Problem: Reading the records below, how many lines contain "Metni"? Respond with a number and nothing else.
Provided material below:
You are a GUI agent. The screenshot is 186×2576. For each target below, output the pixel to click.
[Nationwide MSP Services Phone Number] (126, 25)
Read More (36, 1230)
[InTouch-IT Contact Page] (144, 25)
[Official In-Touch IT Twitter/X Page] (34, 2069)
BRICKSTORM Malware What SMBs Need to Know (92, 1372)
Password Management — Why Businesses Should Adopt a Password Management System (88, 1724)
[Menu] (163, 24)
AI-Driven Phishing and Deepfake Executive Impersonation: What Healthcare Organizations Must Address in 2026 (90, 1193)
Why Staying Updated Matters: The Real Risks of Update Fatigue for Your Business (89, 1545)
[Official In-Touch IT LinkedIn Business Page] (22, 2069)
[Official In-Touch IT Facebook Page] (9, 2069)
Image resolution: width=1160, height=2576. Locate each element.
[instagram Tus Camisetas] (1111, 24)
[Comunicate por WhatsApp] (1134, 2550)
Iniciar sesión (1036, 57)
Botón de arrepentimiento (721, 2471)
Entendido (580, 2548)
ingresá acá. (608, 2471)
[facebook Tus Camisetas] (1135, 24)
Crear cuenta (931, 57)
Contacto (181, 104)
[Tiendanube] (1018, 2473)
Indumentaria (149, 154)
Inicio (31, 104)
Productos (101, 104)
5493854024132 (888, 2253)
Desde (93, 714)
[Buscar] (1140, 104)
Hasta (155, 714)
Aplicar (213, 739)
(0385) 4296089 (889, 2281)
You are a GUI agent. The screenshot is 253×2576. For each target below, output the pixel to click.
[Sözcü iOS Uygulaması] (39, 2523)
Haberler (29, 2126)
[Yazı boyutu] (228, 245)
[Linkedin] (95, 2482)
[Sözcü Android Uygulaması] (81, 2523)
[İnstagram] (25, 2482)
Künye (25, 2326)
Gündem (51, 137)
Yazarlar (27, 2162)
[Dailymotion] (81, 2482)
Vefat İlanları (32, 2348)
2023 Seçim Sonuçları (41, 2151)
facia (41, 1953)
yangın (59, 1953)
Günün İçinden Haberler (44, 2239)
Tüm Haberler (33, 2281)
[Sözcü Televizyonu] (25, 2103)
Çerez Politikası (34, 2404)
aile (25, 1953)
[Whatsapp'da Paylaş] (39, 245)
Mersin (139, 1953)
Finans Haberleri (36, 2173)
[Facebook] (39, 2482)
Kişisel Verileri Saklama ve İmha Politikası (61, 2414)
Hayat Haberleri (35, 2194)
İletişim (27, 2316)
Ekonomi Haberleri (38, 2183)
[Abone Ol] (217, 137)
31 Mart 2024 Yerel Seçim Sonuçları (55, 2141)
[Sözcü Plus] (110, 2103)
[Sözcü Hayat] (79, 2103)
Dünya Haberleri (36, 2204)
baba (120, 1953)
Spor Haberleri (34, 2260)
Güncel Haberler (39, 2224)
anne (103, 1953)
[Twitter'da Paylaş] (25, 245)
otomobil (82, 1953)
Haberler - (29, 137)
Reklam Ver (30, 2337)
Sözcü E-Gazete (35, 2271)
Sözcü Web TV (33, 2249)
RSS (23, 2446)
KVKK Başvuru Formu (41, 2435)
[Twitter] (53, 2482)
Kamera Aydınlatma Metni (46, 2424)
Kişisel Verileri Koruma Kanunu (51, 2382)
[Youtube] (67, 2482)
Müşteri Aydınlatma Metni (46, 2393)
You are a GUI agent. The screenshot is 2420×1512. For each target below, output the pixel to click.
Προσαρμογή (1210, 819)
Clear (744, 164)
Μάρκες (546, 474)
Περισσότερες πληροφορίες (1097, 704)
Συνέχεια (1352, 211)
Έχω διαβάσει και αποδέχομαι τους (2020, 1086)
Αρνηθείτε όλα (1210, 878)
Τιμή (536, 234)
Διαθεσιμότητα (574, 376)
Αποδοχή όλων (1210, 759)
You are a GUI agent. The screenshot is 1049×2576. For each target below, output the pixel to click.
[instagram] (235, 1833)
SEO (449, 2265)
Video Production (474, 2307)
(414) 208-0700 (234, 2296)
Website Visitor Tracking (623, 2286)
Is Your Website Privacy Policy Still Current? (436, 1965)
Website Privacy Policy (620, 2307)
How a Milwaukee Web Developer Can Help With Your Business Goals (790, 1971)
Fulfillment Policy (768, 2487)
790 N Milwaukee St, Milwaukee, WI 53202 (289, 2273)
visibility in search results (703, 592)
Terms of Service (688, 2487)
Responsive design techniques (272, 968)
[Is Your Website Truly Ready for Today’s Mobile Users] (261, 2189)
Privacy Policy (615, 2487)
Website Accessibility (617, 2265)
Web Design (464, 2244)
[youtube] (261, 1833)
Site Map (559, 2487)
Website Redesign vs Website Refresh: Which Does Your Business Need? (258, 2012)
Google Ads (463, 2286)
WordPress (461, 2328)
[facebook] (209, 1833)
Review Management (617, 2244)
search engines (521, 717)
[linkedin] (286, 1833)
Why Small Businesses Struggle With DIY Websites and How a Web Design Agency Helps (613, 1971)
End of Provided material.
Solution to the exercise: 2